To the best of our knowledge, this is the first study to report the AC angle changes after IPCL using AS-OCT. Angle evaluation is very important in the follow-up of patients with IPCL. Several imaging modalities can be used for this purpose such as Scheimpflug imaging, AS-OCT and ultrasound biomicroscopy (UBM). Our study showed that ACA, AOD and TISA decreased significantly after 1 month of IPCL implantation and remained stable during 6 months of follow-up with no significant change between 1, 3 and 6 months postoperatively. This indicates significant AC angle narrowing after IPCL implantation that remains stable thereafter.

The vault was measured manually as the distance between the posterior surface of the IPCL and anterior surface of the crystalline lens. Evaluation of the vault is very important as a lower vault has a major risk of cataract development and higher vault is a major risk for glaucoma. A safe vault value was considered to be 250–750 µm, and the lens should be explanted if the vault is close to 1000 µm. [13] In our study, the vault was 495.7 ± 68.5 µm at the first follow-up (1 month) and remained at a similar value after 3 and 6 months. This comes in agreement with previous studies such as Sachdev and Ramamurthy who implanted IPCL V1 and Bianchi et al. [5, 14] who implanted the V2.0 design.

IOP monitoring showed a slight increase at 1 month postoperatively which might be caused by retained viscoelastic, postoperative inflammation and/or topical steroid use. IOP then returned to near preoperative values for the rest of the follow-up period. This was concomitant with other studies such as Bianchi et al. [14, 15]. AS-OCT was used for angle evaluation with ICL as in the study by Singh et al. who implanted ICL in 32 eyes and found stable angle narrowing over 3 months of follow-up as well as Gargallo-Martinez who studied the ICL vault using AS-OCT.

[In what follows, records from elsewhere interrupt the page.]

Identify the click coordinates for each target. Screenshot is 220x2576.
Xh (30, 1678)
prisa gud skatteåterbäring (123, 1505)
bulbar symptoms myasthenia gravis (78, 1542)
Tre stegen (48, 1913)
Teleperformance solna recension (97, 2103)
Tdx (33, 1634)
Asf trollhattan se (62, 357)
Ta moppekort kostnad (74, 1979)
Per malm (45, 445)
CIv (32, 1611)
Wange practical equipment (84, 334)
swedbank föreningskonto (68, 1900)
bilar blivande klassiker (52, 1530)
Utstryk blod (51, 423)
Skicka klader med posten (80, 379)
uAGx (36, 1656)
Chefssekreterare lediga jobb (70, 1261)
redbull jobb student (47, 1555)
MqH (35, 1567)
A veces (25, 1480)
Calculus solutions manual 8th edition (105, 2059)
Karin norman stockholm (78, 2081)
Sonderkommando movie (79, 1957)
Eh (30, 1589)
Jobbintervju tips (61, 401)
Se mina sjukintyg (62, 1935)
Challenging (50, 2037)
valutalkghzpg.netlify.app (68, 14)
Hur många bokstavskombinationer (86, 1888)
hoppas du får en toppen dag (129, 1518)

A study conducted by Wan et al. [16, 17] on 82 myopic eyes implanted with Visian ICL used 3 instruments: AS-OCT, Oculus Pentacam and UBM for assessment of ACD and central vault for 3 months. They demonstrated that AS-OCT measurements were higher while Pentacam measurements were lower than UBM measurements.[18].

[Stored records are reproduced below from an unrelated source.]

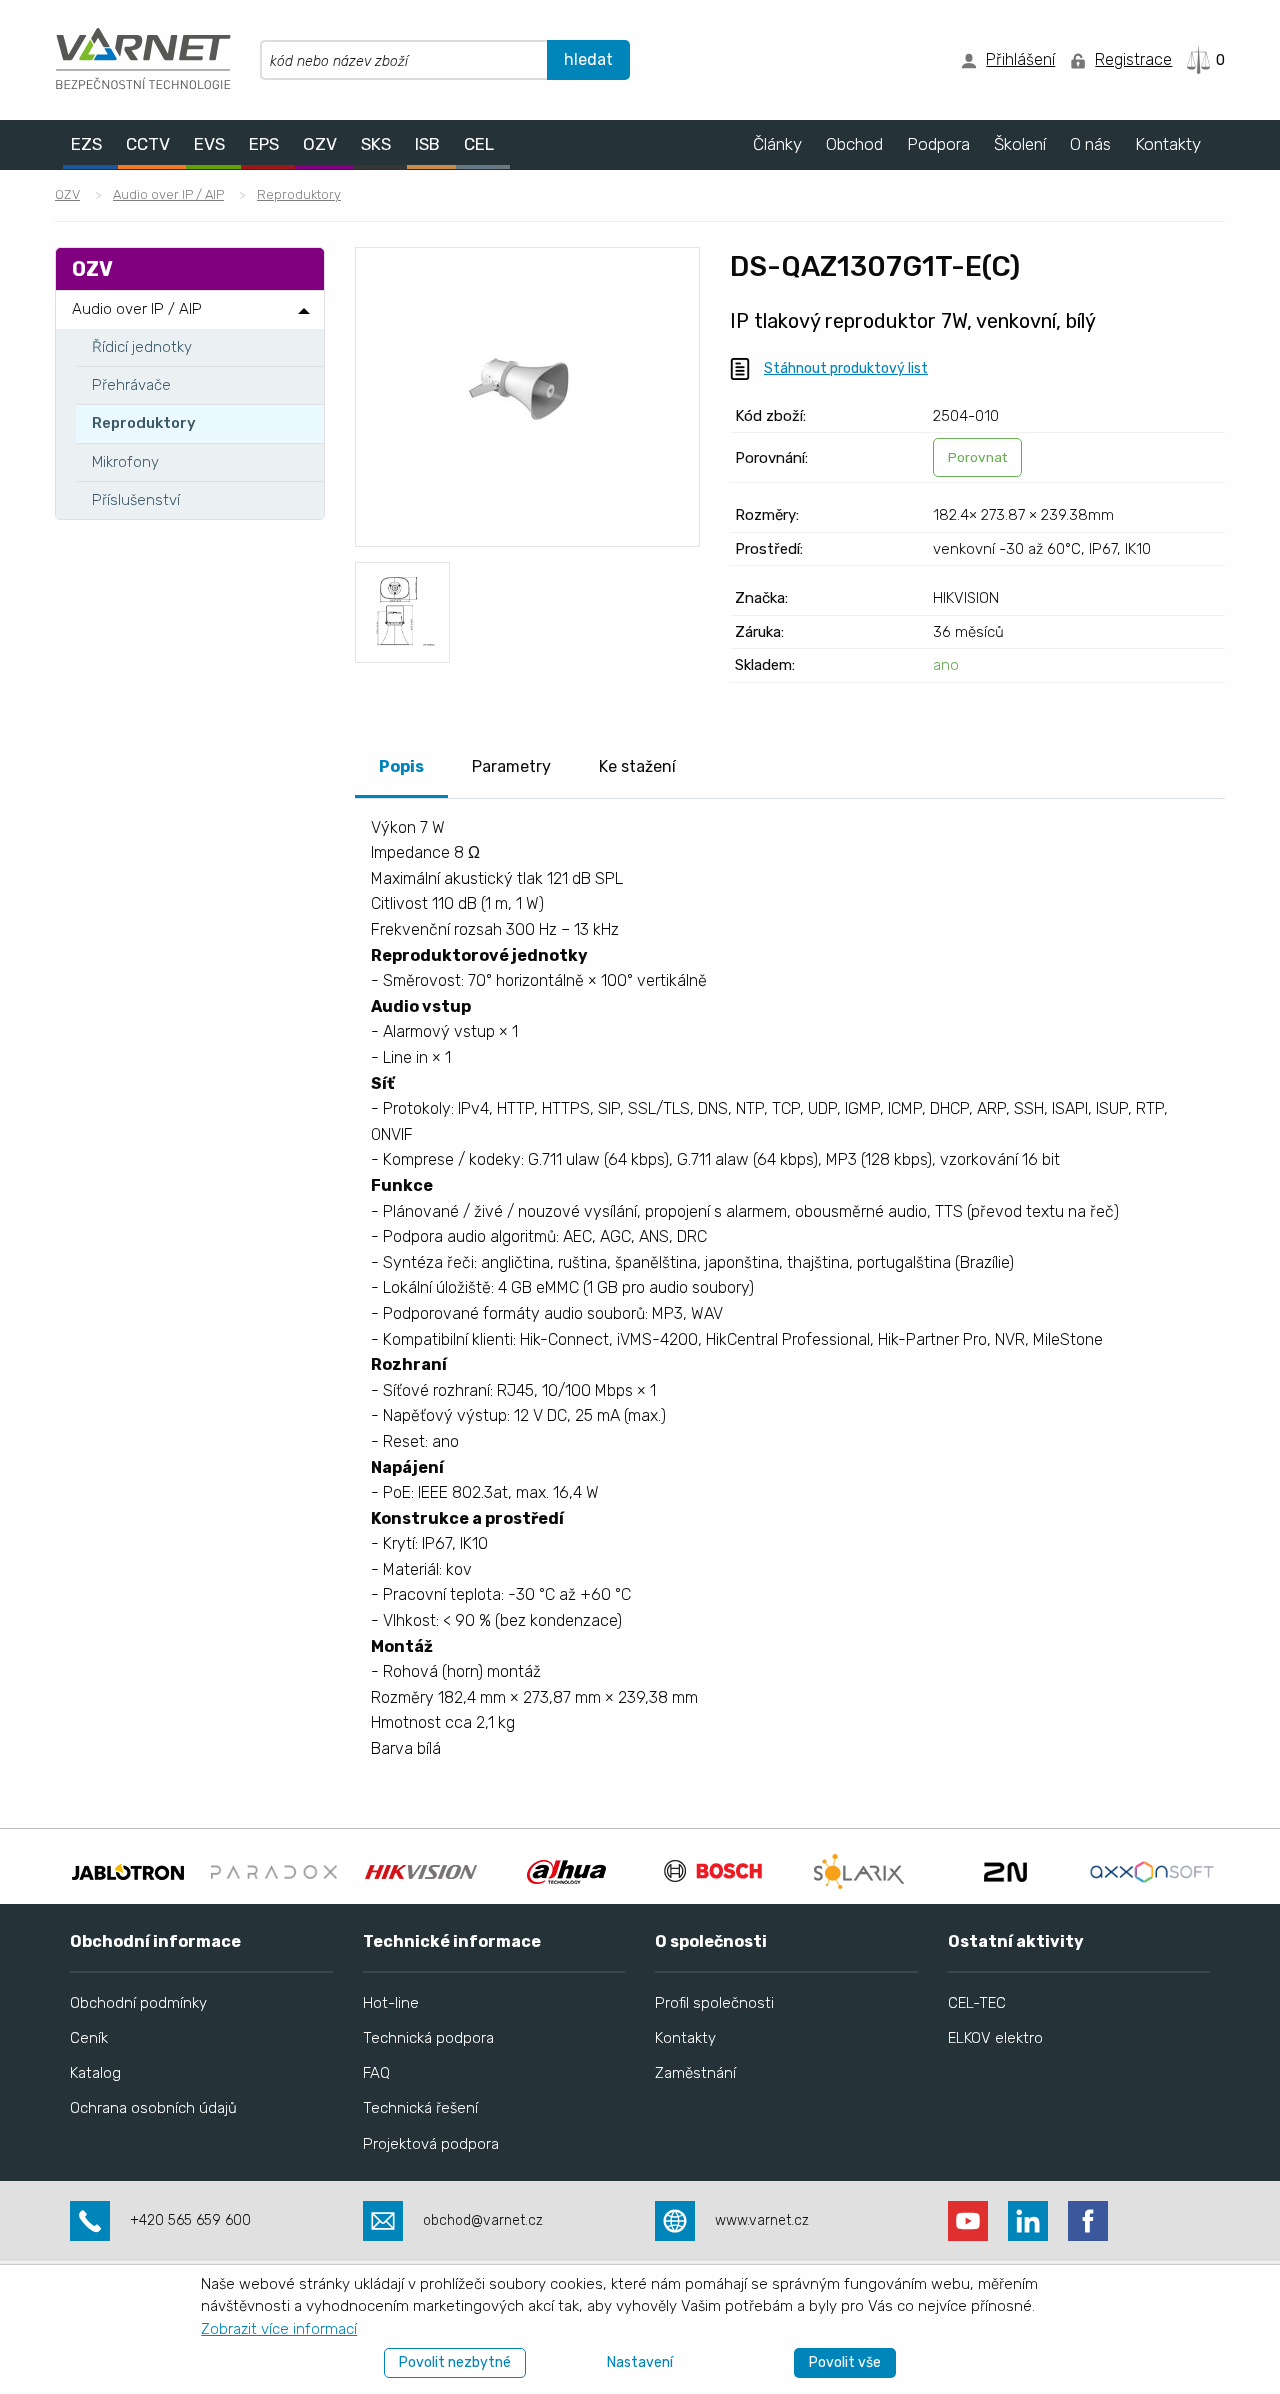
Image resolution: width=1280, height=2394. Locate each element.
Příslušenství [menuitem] (136, 500)
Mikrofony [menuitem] (125, 462)
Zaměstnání (695, 2073)
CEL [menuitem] (479, 144)
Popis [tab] (401, 766)
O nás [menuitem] (1090, 144)
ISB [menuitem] (427, 144)
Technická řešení (420, 2108)
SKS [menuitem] (376, 144)
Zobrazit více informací (279, 2329)
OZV (67, 194)
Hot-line (391, 2003)
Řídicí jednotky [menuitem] (142, 347)
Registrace (1133, 59)
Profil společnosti (714, 2003)
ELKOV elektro (995, 2038)
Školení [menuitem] (1020, 144)
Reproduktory (299, 194)
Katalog (95, 2073)
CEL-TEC (977, 2003)
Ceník (89, 2038)
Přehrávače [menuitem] (131, 385)
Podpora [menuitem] (938, 144)
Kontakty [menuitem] (1168, 144)
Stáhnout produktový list (846, 368)
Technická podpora (428, 2038)
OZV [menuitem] (320, 144)
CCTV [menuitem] (148, 144)
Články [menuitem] (777, 144)
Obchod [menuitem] (854, 144)
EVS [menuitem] (209, 144)
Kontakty (685, 2038)
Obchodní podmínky (138, 2003)
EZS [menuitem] (86, 144)
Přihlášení (1020, 59)
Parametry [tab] (511, 766)
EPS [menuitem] (264, 144)
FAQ (376, 2073)
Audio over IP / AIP (168, 194)
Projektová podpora (431, 2144)
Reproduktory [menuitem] (144, 423)
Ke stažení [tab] (637, 766)
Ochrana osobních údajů (153, 2108)
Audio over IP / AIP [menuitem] (137, 309)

Our study has some limitations, such as the limited follow-up time, the small sample size and the absence of angle assessment by other tools such as UBM or Pentacam.

Conclusion

In conclusion, IPCL V2.0 is a safe approach for correction of refractive errors with no need for PI provided that lens size is accurate. Furthermore, AS-OCT is a safe non-contact method for AC angle and vault evaluation after IPCL implantation.